Chapman’s early trials cars were home-built, improvised and primitive masterpieces. His Austin was followed by a Ford-powered version, then a 750cc special for racing. He applied the same bent for engineering to them that he later applied to grand prix racing cars, a talent for innovation that blossomed into something approaching genius.

He was single-minded and obsessional at whatever he turned his hand to. He was an accomplished racing driver; he designed boats and flew aeroplanes, showing aptitude at all of them. His competitive spirit was acute. Chapman never accepted the old aphorism about what mattered was taking part not winning. He could never understand how anyone could want to do anything without winning, and his winning was done with style. He had a flair for appearance, a neat turn of phrase, and a gift for branding the Lotus identity firmly on all he did. His achievements were immense, and he made exciting, innovative - although sometimes exasperating - road cars.
A millionaire by his 40th birthday, he won five drivers’ and six constructors’ world championships, and was at the head of a £10,000,000 business and the controls of his own Piper Seneca two years before his 50th. He had charm; he could show patience, but anybody doing business with him needed to be important to merit much of either. He put in long hours at the factory, ran the racing team at weekends, and seldom stopped to wonder why others did not do much the same. Energy, drive, talent and success were his hallmarks.

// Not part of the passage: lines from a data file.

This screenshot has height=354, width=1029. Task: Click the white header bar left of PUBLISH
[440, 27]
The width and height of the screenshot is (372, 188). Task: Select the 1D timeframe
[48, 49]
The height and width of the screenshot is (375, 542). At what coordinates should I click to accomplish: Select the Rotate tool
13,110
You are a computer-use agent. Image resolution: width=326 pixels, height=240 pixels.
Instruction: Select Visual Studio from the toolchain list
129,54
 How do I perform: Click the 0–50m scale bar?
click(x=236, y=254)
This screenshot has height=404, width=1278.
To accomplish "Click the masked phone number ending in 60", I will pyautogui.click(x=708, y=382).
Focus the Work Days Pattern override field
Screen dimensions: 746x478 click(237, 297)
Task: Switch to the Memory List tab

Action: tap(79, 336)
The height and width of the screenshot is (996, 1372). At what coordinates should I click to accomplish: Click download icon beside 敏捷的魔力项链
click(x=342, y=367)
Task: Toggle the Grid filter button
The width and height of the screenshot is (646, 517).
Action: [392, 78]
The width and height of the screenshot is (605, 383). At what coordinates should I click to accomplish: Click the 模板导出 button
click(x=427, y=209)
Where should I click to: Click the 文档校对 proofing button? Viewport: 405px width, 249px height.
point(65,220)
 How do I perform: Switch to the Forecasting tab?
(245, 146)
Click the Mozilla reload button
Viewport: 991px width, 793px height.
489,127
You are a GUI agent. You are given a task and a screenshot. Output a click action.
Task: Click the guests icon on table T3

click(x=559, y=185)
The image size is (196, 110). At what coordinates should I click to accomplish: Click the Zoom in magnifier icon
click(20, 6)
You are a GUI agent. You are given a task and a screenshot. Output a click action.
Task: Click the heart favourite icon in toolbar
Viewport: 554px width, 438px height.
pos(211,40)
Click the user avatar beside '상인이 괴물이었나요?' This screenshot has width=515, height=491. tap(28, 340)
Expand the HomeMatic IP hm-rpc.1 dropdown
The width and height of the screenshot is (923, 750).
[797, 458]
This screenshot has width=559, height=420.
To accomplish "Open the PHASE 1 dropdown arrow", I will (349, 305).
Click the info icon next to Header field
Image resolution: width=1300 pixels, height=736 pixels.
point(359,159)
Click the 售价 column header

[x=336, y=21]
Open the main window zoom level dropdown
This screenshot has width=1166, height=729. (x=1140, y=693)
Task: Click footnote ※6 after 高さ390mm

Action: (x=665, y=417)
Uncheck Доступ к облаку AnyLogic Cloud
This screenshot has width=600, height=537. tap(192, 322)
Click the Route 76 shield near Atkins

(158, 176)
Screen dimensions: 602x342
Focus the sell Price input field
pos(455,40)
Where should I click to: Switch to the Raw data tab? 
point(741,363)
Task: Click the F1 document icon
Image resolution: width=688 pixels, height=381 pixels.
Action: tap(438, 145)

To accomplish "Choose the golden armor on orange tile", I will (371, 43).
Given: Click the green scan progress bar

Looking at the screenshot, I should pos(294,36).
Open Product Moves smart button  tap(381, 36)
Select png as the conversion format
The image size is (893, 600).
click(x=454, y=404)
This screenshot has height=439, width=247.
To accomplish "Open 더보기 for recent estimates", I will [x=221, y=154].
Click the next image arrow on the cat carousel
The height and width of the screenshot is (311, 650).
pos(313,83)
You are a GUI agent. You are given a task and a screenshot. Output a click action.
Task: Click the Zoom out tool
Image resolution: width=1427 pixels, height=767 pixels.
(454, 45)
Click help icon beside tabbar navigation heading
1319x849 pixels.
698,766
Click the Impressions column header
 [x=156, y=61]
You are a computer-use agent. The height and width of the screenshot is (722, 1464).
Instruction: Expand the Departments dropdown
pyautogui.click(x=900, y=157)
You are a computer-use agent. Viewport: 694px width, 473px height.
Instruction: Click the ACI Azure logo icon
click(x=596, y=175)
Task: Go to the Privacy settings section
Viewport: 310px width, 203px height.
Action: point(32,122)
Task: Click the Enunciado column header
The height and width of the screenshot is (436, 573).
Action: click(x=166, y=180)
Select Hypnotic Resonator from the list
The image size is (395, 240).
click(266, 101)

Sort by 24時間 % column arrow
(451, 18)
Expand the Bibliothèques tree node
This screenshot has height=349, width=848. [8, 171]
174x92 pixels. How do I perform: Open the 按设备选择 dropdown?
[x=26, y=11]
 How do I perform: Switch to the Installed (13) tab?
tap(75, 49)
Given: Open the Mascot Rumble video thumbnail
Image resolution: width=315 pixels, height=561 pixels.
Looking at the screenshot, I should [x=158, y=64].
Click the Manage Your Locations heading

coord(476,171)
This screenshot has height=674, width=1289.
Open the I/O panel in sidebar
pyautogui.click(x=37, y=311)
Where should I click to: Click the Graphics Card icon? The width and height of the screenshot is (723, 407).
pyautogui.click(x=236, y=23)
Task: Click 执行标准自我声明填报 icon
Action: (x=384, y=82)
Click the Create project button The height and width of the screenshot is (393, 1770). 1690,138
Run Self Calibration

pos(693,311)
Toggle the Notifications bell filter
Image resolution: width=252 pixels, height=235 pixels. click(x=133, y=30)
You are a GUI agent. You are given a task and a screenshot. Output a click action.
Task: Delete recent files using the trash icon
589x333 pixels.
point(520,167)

So was his short fuse, which sometimes went off in public such as with an overzealous policeman at Zandvoort who arrested him in a trackside fracas. Despite Chapman’s valid pass, the heavy-handed officer refused to allow him to go where he wanted, provoking a well documented punch-up.

His credentials as a driver included a close race in 1956 with Mike Hawthorn at the Whit Monday meeting at Goodwood. Both were in Lotus 11s and Chapman won. Other gifts included an ability to read a rule book, decide what its compilers meant and then find a way to defeat them. He also had a powerful commercial instinct. Where other enthusiasts might have been content to dismantle or cannibalise their first car in order to work on their second, Chapman sold it.

Lotus Engineering grew on the premise that people would build their cars from kits, and went into business on January 1, 1952, in north London. Chapman made the firm his full time job in 1955, married Hazel Williams who had provided the initial capital of £25, and employed Mike Costin as his chief assistant. He developed aerodynamic sports-racing cars and hired out his talent as a designer to Vanwall and BRM. His self-confidence seemed justified when Lotus survived its first financial crisis, and a Lotus Formula 2 car with a Coventry-Climax engine was shown at the London Motor Show. The Elite road car appeared in 1957, a ground-breaking design in glass reinforced plastic of which nearly a thousand were made.

Chapman’s delight at outwitting the racing authorities over badly-framed regulations was only matched by the cavalier attitude he adopted towards customers. He was always careful never to become personally involved, but the sharp-practice manners of Lotus in its kit-car and early Elite period enraged buyers. Their dilemma was that no other car had the same appeal. No other car had the Elite’s combination of speed and roadholding together with purity of line and sheer raciness. Chapman held the technological aces.